**EXERCISE 1**. In the passage on root cause analysis for cloud systems, why can the present embodiments detect root causes more accurately than other AIOps Models?
**EXERCISE 2**. Pick up the passage on root cause analysis for cloud systems right after its last sentence and continue it.

**TEXT BLOCK**.
· · · · · · ·
In another embodiment, the intelligent system manager 502 can output explanations regarding system faults or failure based on the flagged root causes as described herein.


In another embodiment, the intelligent system manager 502 can perform log analysis and process the logs produced in the cloud system 301 to perform system maintenance based on the detected root causes for system failures within the cloud system 301 through the logs.


In another embodiment, the intelligent system manager 502 can perform risk analysis by analyzing the flagged root causes for system failure to identify the potential issues and consequences associated with the flagged root causes as described herein.


Other practical applications are contemplated.


The present embodiments can improve the reliability and performance of a cloud system by performing autonomous system maintenance that aid in diagnosing and solving failures or faults in cloud and microservice systems which is a fundamental challenge with Artificial Intelligence for Information Technology Operations (AIOps).


Additionally, the present embodiments improve artificial intelligence models used for AIOps (AIOps Models) as the present embodiments can detect root causes more accurately than other AIOps Models due to multi-modal nature of causal learning employed by the present embodiments.


The present embodiments can employ a deep learning neural network for the intelligent system manager 502 to learn how the root causes for system failures occur and predict potential solutions for the issues and vulnerabilities that the root causes for system failures can cause.


Referring now to FIG. 6, a block diagram illustrating deep learning neural networks for unsupervised multi-modal causal structure learning for root cause analysis for artificial intelligence operations of a cloud system, in accordance with an embodiment of the present invention.


A neural network is a generalized system that improves its functioning and accuracy through exposure to additional empirical data. The neural network becomes trained by exposure to the empirical data. During training, the neural network stores and adjusts a plurality of weights that are applied to the incoming empirical data. By applying the adjusted weights to the data, the data can be identified as belonging to a particular predefined class from a set of classes or a probability that the inputted data belongs to each of the classes can be output.
· · · · · · ·
**STORED DATA**.
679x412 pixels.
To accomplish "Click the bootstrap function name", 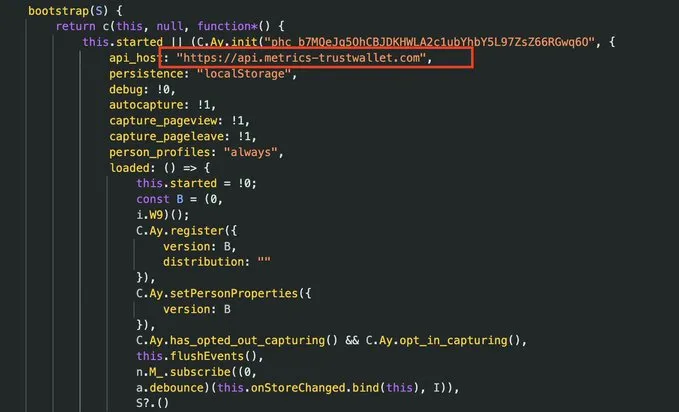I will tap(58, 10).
· · · · · · ·
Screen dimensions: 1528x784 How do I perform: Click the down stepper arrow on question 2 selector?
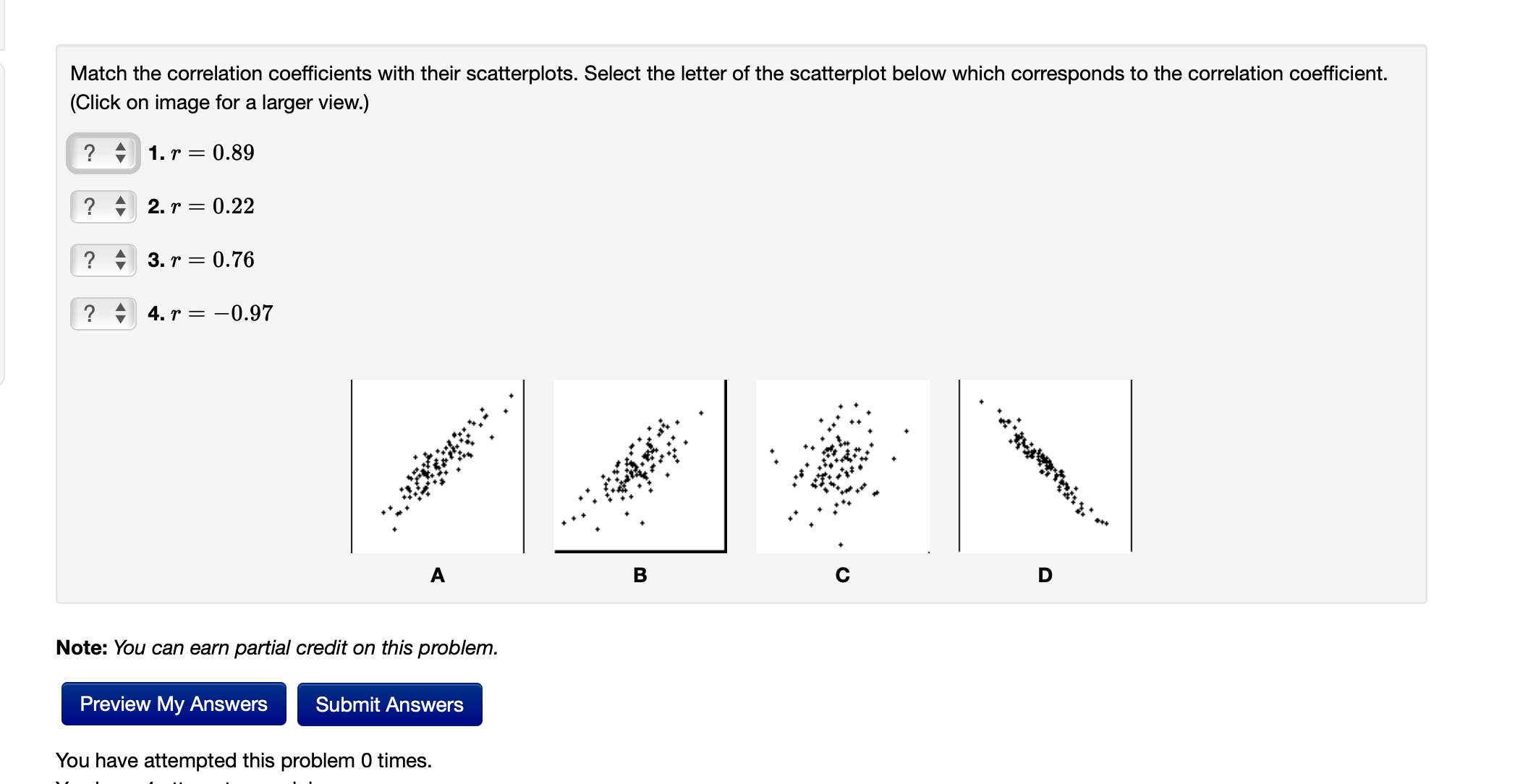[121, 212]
· · · · · · ·
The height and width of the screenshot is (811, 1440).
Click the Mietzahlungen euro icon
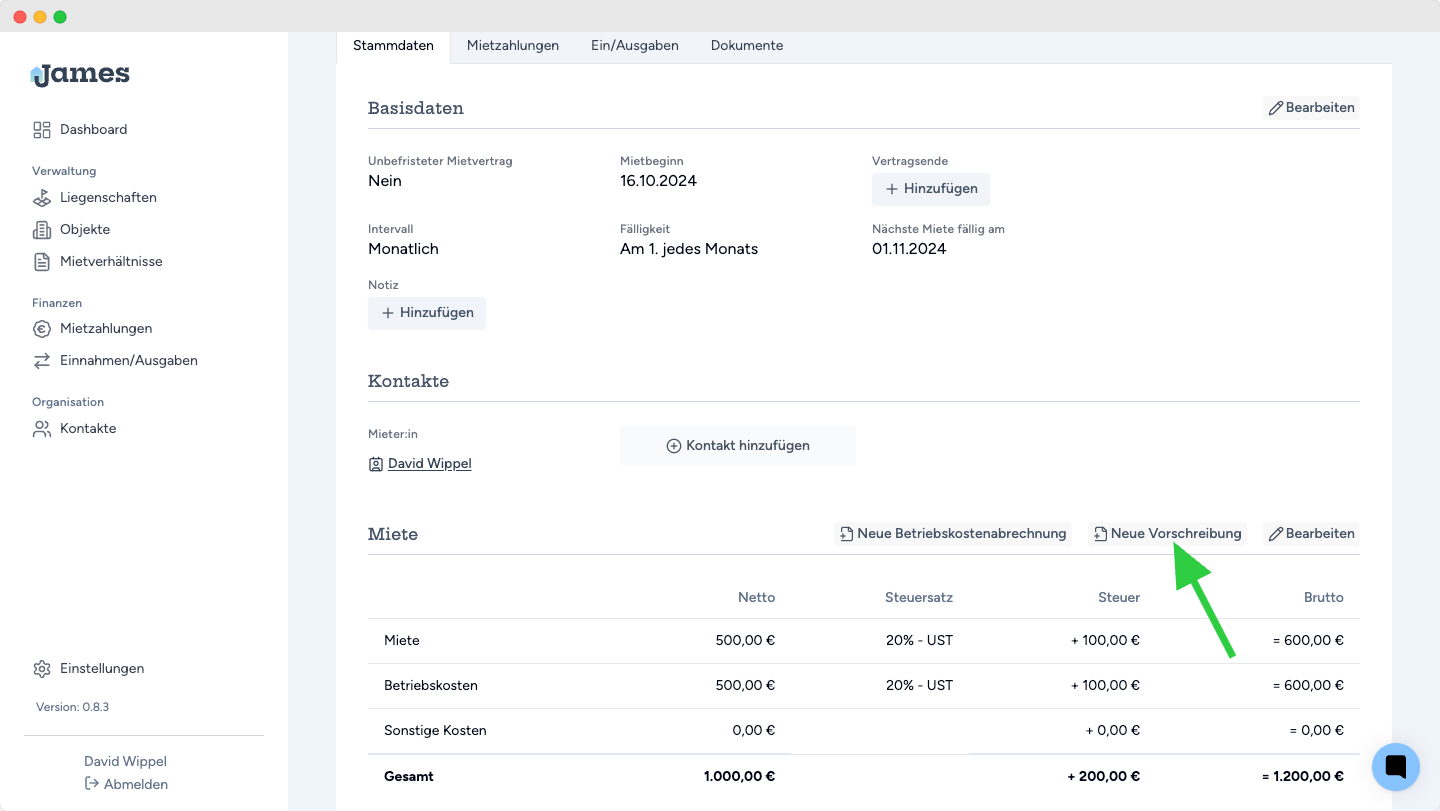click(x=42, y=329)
· · · · · · ·
**TASK RESULT 1**. Because of the multi-modal nature of the causal learning they employ.

**TASK RESULT 2**.
The empirical data, also known as training data, from a set of examples can be formatted as a string of values and fed into the input of the neural network. Each example may be associated with a known result or output. Each example can be represented as a pair, (x, y), where x represents the input data and y represents the known output. The input data may include a variety of different data types and may include multiple distinct values. The network can have one input neurons for each value making up the example's input data, and a separate weight can be applied to each input value. The input data can, for example, be formatted as a vector, an array, or a string depending on the architecture of the neural network being constructed and trained.


The neural network “learns” by comparing the neural network output generated from the input data to the known values of the examples and adjusting the stored weights to minimize the differences between the output values and the known values. The adjustments may be made to the stored weights through back propagation, where the effect of the weights on the output values may be determined by calculating the mathematical gradient and adjusting the weights in a manner that shifts the output towards a minimum difference. This optimization, referred to as a gradient descent approach, is a non-limiting example of how training may be performed. A subset of examples with known values that were not used for training can be used to test and validate the accuracy of the neural network.


During operation, the trained neural network can be used on new data that was not previously used in training or validation through generalization. The adjusted weights of the neural network can be applied to the new data, where the weights estimate a function developed from the training examples. The parameters of the estimated function which are captured by the weights are based on statistical inference.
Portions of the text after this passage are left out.